#### YOUR GOAL:
Print each entry word for word without images.

#### DATA RECORDS:
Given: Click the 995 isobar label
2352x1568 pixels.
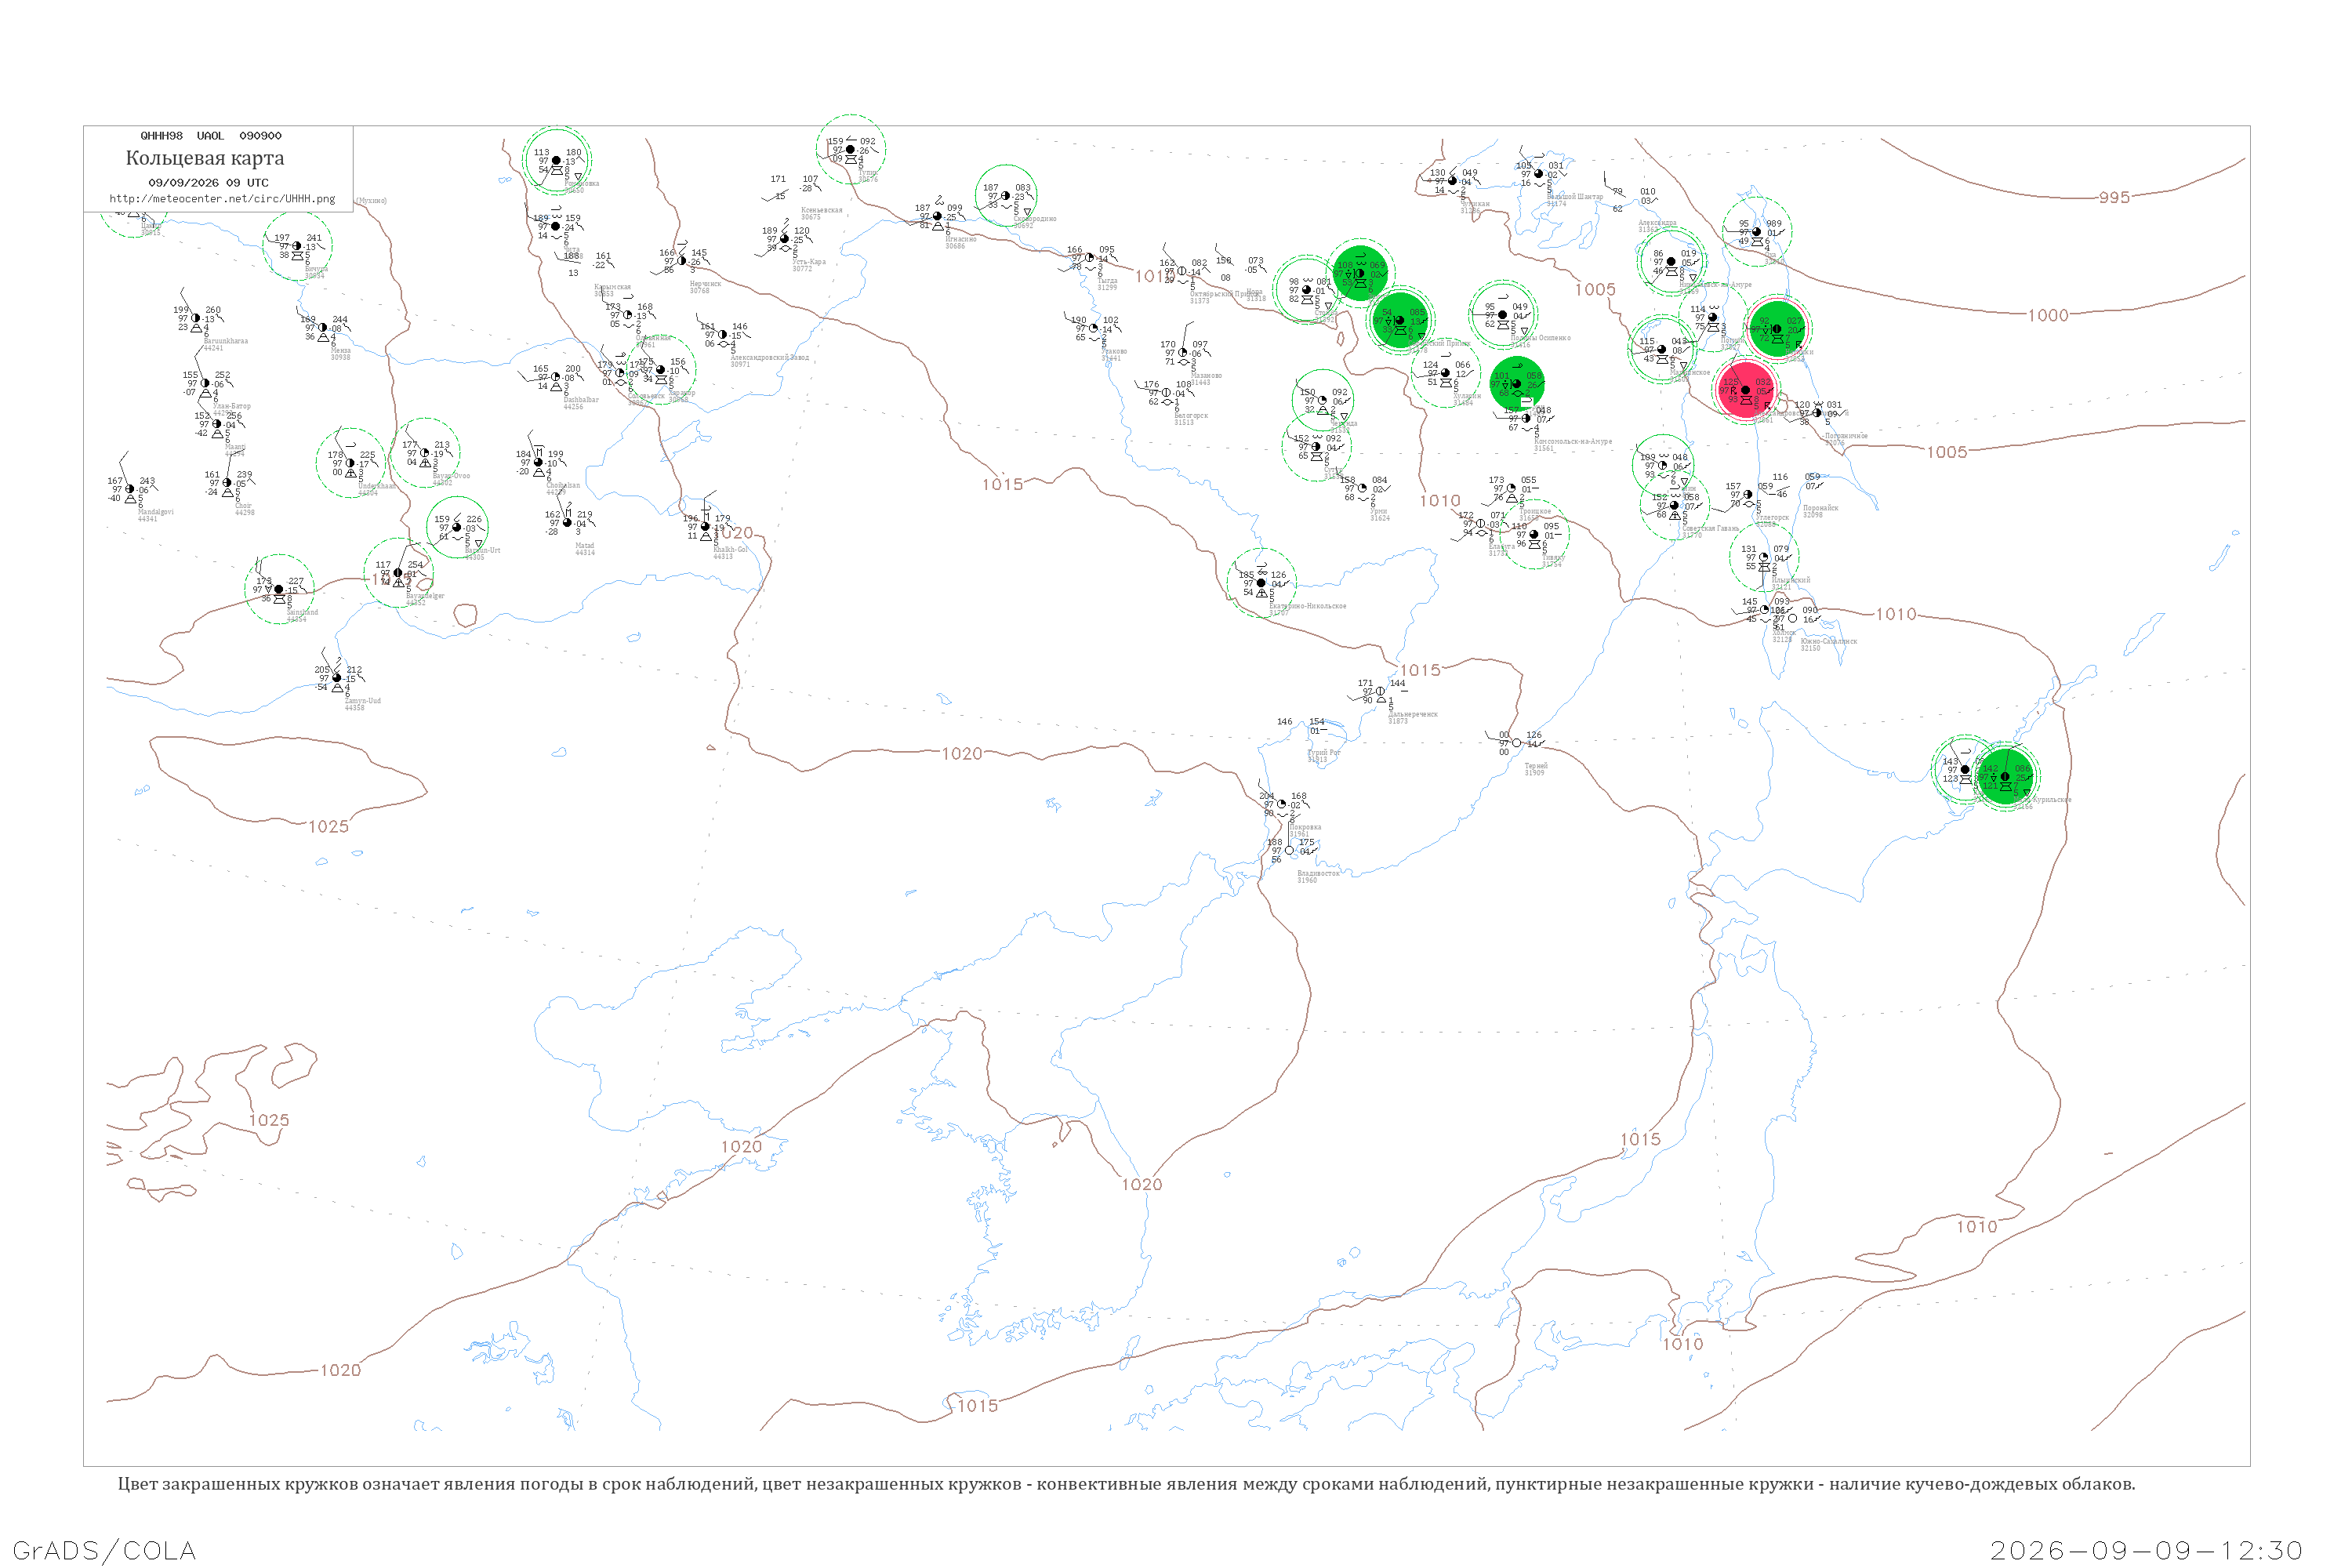Looking at the screenshot, I should [x=2113, y=198].
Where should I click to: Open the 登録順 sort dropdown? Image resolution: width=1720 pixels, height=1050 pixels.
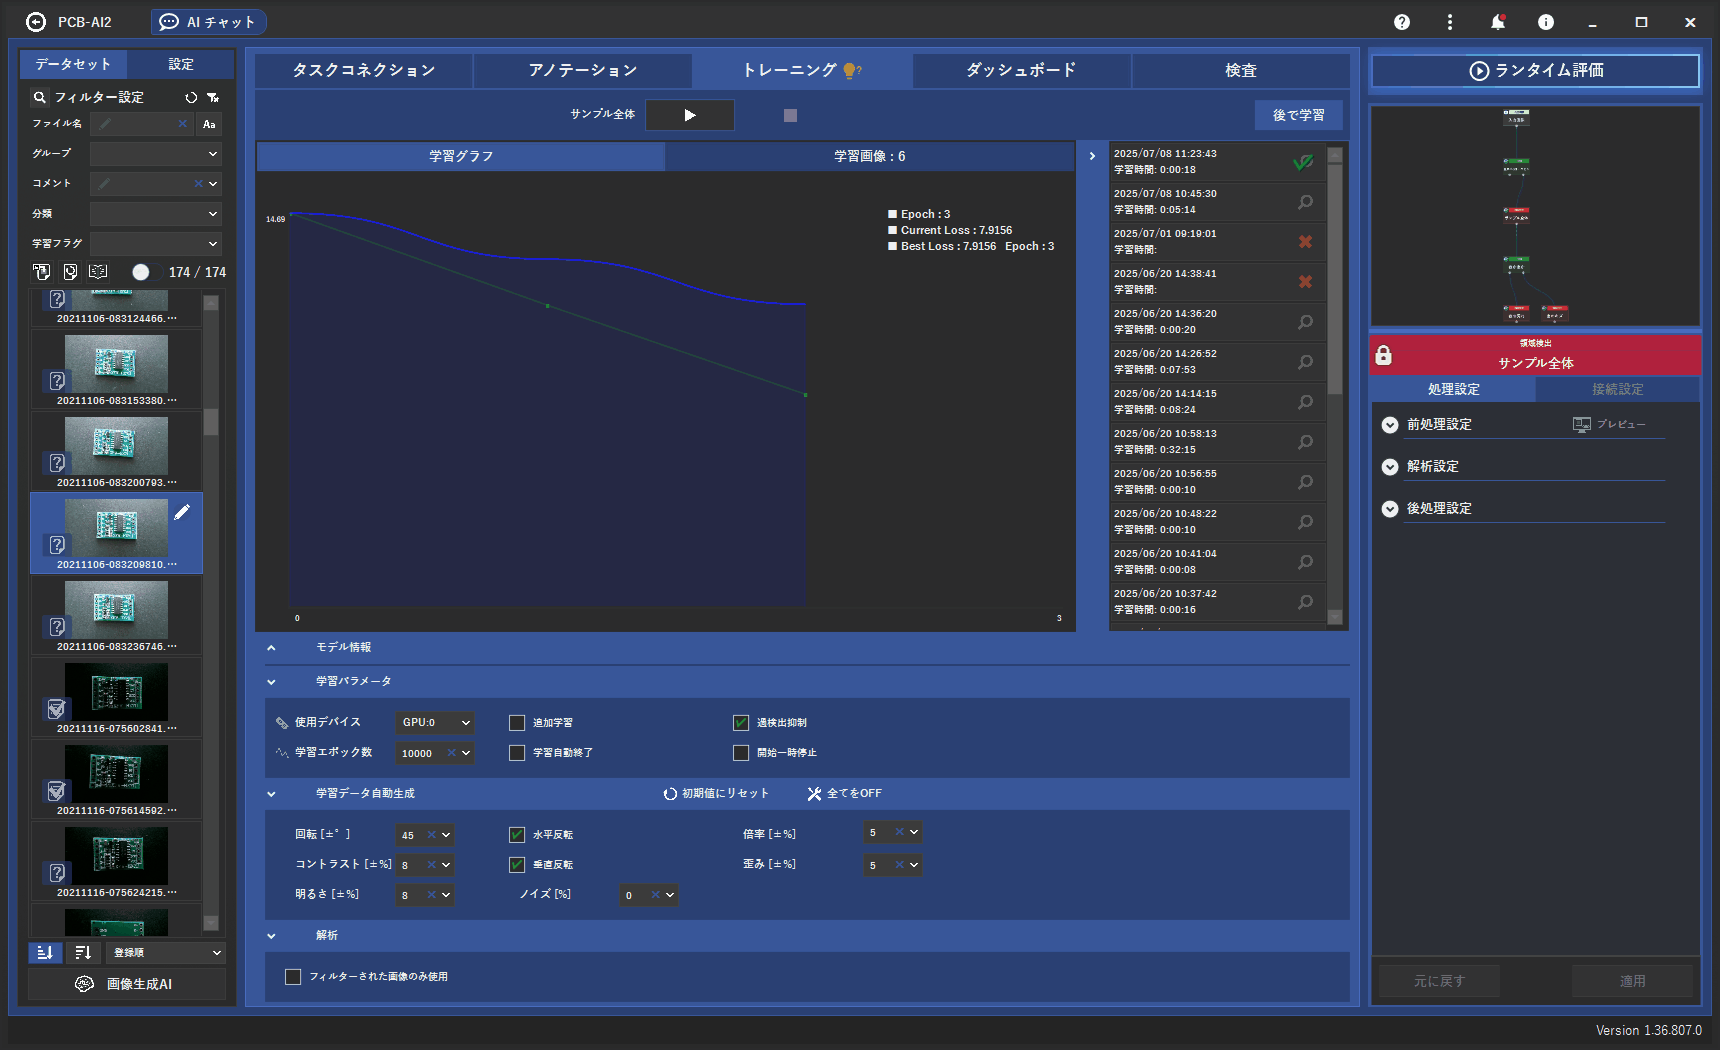point(166,953)
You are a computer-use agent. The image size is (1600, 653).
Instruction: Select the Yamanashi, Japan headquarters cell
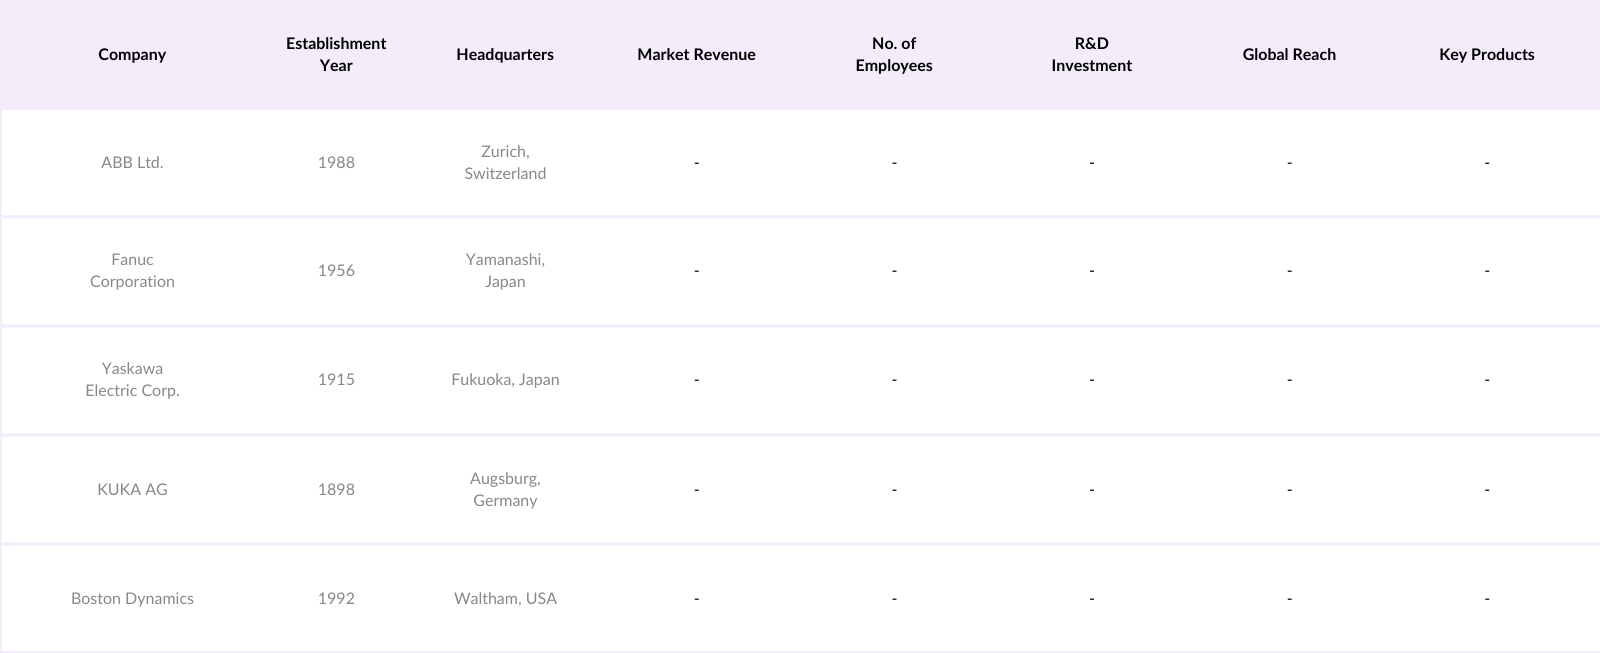point(505,270)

#### EXERCISE SOLUTION:
Given: Click the 995 isobar label
2352x1568 pixels.
Looking at the screenshot, I should [x=2113, y=198].
Where should I click to: Open the 登録順 sort dropdown? Image resolution: width=1720 pixels, height=1050 pixels.
point(166,953)
You are a computer-use agent. The image size is (1600, 653).
Instruction: Select the Yamanashi, Japan headquarters cell
point(505,270)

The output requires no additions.